Olfa, une Tunisienne, est mère de quatre filles. Un jour, ses deux filles aînées disparaissent. Pour combler le vide laissé, la réalisatrice Kaouther Ben Hania invite des actrices professionnelles dans ce qui devait être initialement un documentaire et fait découvrir au spectateur l’histoire de la vie d’Olfa et de ses filles.
Kaouther Ben Hania est une documentariste reconnue et récompensée pour son travail qui en 2017 a réalisé sa première fiction, la Belle et la Meute que nous avons sélectionné aux cramés de la bobine, ce film qui se présente comme un film policier, il est en fait une dénonciation de la culture violente et machiste de son pays.
En 2019, suit « l’homme qui a vendu sa peau » nommé aux oscars du meilleur film étranger.
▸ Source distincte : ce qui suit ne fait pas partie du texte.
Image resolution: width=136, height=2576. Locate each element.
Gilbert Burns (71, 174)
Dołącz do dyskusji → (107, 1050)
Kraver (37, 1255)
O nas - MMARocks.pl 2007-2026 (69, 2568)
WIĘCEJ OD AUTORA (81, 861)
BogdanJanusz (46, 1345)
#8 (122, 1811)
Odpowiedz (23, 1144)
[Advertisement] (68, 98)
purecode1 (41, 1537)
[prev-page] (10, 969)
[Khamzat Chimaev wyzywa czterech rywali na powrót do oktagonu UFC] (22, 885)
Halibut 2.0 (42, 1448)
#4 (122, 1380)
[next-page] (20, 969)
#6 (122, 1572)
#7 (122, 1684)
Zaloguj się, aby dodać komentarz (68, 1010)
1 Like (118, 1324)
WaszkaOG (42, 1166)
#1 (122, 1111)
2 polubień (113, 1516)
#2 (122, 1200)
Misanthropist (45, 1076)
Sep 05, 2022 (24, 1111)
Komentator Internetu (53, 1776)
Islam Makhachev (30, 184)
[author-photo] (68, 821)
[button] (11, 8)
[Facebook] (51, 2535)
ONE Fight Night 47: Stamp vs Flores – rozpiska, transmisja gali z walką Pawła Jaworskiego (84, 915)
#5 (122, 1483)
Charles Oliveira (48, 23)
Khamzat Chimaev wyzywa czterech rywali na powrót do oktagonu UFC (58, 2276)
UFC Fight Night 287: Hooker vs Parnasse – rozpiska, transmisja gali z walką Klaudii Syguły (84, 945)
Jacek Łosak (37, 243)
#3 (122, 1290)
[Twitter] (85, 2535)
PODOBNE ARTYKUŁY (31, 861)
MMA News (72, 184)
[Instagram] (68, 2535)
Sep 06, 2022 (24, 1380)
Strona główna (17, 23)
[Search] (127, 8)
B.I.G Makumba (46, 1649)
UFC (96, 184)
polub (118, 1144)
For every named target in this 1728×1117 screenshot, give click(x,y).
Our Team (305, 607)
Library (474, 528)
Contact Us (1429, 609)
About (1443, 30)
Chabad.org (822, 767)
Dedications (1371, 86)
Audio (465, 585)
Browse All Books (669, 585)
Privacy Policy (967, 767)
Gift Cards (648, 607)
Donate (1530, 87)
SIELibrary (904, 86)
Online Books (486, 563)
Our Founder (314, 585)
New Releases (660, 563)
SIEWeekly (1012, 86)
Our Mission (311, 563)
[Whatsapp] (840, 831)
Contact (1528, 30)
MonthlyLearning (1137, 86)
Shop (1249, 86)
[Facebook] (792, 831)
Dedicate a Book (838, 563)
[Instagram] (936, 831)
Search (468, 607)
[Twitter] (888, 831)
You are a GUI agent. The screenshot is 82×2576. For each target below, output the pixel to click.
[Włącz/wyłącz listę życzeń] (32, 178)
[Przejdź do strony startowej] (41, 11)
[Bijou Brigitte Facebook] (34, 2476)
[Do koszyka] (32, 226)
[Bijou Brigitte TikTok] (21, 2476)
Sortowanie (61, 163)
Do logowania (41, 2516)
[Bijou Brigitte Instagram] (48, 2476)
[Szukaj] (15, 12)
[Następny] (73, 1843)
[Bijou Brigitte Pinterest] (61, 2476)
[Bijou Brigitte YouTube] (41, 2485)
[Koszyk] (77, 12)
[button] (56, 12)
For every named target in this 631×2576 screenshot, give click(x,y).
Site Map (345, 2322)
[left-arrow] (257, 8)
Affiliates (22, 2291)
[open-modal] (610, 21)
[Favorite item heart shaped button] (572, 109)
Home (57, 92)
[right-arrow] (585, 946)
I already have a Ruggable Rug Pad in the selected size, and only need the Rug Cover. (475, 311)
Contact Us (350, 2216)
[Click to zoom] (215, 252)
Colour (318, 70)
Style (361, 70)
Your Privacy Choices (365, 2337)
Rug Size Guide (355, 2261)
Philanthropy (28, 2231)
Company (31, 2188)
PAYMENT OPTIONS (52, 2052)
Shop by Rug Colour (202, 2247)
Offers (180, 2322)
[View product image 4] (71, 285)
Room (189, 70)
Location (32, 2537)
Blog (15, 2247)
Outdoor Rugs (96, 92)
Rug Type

Un film hélas devenu très confidentiel du fait de son mode de diffusion, un film original dont voici le synopsis : Sam est un Syrien réfugié au Liban. Il rêve de gagner l’Europe, où s’est rendue sa bien-aimée, mariée à un riche diplomate. Pour obtenir un visa, il accepte l’offre d’un artiste controversé, qui propose de lui tatouer le dos. Son corps devenu une oeuvre d’art, Sam est exposé partout en Europe.
Les films de Kaouther Ben Hania montrent et dénoncent la violence, la manipulation et l’exploitation à ses différents niveaux (interpersonnels, institutionnels). Tout comme les filles d’Olfa montre derrière une affaire familiale une histoire institutionnelle.
Ce qui est institué c’est le statut des femmes. En 1956 Habib Bourguiba promulgue le statut personnel, qui assure l’égalité entre les femmes et les hommes. L’éducation égale pour tous est le dispositif essentiel de cette réforme et le dévoilement des femmes devient le symbole de cette émancipation institutionnelle. S’il n’est plus possible pour les hommes d’être polygames ou de répudier, d’obliger les femmes à porter une tenue, le mariage lui demeure traditionnel, c’est-à-dire d’abord une histoire de familles et de patriarches.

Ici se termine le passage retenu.